Your olive tree will require regular watering, but take note – it will not cope with being overwatered! So, once the soil has dried out (to about 5cm deep), give it a light water. There's no need to spritz the plant between watering either as it's used to dry climates.
If you really want to give your olive tree some TLC, give it a "bath" every few months, ensuring you're washing its leaves to rid it of any pests that may have taken refuge under the leaves.
Olive trees need to be planted in a large container with plenty of holes for drainage – ensure the root balls have plenty of room to expand, or you'll find yourself repotting much sooner than you'd like. Filling the pot with gravel or similar filler at the bottom will help keep the soil well-drained.
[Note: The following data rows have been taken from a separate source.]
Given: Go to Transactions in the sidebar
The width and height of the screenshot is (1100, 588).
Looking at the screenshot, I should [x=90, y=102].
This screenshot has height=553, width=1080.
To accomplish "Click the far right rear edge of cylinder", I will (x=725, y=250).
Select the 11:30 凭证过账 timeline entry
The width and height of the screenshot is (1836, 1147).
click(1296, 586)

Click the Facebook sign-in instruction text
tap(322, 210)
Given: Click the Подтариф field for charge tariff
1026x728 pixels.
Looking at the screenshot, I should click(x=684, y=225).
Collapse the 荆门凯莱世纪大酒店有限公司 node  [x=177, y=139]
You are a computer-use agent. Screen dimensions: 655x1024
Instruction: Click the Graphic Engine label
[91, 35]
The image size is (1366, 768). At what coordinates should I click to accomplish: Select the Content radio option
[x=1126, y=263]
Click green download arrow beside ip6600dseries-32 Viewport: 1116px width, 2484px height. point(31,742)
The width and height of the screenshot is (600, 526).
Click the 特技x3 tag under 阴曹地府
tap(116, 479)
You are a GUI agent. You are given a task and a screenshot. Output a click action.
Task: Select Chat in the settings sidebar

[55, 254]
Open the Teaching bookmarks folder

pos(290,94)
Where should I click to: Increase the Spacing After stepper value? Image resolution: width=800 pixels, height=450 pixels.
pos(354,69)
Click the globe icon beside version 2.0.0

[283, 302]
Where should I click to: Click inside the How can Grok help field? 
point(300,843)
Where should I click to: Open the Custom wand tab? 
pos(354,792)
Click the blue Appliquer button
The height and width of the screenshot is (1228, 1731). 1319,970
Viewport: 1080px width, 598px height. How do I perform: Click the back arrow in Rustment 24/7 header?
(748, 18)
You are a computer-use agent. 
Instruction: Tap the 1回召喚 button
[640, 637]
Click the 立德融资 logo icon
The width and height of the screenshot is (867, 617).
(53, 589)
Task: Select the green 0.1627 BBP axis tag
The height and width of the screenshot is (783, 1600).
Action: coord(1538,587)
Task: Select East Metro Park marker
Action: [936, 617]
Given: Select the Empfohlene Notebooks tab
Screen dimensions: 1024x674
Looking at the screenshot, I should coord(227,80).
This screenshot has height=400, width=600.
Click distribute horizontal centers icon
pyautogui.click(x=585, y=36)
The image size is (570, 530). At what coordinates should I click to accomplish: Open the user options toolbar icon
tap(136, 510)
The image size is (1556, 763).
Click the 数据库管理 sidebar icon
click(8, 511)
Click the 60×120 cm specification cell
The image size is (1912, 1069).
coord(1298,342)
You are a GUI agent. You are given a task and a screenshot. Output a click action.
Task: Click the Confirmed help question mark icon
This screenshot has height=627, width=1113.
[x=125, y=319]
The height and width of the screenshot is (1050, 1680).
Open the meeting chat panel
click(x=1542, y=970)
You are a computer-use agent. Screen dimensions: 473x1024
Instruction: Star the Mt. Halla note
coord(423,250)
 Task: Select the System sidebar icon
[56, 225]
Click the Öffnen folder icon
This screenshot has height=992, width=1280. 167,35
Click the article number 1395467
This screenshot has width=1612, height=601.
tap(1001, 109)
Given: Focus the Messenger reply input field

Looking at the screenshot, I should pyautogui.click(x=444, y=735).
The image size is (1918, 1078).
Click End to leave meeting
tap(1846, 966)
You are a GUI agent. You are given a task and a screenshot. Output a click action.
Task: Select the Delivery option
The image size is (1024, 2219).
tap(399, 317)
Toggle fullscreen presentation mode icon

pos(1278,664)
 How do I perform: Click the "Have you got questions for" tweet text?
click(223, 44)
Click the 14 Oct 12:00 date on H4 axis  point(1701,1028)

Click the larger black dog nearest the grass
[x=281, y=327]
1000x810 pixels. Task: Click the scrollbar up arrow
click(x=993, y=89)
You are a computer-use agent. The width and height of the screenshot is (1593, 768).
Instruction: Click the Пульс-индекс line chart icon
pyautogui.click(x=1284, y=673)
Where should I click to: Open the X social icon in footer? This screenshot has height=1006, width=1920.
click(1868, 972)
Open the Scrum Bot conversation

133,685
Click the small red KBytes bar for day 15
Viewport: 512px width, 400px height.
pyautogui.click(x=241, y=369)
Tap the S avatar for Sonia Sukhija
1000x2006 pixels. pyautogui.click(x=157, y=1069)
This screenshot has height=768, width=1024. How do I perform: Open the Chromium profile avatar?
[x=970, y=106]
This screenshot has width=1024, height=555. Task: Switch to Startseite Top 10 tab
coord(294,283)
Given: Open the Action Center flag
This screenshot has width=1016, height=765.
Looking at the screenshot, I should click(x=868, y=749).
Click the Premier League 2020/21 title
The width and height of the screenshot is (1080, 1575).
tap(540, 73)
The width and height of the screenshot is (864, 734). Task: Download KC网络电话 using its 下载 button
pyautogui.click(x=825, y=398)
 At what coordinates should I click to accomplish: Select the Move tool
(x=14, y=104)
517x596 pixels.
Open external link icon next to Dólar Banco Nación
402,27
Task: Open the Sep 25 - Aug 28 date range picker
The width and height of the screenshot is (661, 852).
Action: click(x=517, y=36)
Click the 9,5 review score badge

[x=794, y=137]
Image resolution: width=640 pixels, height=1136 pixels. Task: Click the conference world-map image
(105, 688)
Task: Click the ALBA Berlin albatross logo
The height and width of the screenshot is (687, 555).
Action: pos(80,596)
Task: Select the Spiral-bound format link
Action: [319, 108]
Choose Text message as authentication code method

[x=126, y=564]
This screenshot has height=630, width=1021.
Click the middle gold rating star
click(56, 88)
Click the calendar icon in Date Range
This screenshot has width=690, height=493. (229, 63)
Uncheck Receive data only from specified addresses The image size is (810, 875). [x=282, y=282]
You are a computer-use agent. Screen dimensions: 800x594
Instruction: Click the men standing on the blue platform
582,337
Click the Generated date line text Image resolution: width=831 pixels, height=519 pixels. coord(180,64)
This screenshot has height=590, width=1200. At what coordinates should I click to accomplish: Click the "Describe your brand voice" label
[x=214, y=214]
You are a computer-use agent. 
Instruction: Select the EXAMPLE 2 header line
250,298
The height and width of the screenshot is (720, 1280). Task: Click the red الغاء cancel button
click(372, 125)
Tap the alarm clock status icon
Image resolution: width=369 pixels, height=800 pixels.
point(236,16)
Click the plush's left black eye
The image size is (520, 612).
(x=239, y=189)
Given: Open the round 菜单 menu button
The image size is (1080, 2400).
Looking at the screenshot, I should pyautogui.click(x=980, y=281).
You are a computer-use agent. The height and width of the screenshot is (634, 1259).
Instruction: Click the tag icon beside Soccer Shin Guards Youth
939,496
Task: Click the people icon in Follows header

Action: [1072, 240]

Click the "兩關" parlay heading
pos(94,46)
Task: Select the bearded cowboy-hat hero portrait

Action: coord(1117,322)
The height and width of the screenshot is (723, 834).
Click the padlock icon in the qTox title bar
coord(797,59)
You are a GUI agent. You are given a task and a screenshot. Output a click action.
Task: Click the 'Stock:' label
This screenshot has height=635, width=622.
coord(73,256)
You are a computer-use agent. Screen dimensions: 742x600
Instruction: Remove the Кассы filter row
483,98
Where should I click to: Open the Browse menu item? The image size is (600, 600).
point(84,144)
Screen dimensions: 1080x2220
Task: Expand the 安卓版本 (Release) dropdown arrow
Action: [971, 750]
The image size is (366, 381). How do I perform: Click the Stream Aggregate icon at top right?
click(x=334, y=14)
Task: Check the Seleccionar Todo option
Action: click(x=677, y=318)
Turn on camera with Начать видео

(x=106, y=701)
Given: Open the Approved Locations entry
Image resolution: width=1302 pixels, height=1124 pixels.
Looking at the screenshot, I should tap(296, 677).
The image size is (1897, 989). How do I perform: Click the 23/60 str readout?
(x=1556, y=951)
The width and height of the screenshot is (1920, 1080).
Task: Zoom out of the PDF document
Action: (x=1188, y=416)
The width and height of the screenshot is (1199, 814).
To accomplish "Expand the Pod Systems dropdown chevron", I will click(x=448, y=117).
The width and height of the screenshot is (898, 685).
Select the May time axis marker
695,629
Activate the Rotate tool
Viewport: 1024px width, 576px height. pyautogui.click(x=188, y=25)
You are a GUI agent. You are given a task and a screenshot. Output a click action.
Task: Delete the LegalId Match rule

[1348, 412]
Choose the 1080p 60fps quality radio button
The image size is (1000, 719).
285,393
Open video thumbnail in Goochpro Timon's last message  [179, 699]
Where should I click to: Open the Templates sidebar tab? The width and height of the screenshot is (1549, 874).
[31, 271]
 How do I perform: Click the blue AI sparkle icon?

Given their love of dry climates, a cactus potting mix works well for olive trees.
Generally speaking, olive trees need a fertiliser with high source nutrients, particularly nitrogen. Use a solution that is balanced in nitrogen, phosphorous and potassium and fertilise your tree in early spring and late summer.
As well as needing plenty of sunshine, it's important to note that olive trees can grow quite large, so consider choosing a dwarf variety, which tend to get to around 1.8 metres. Keep in mind that once your olive tree grows larger, it may eventually need to be moved outside permanently, but you should still be able to get a good few years of potted life out of your tree.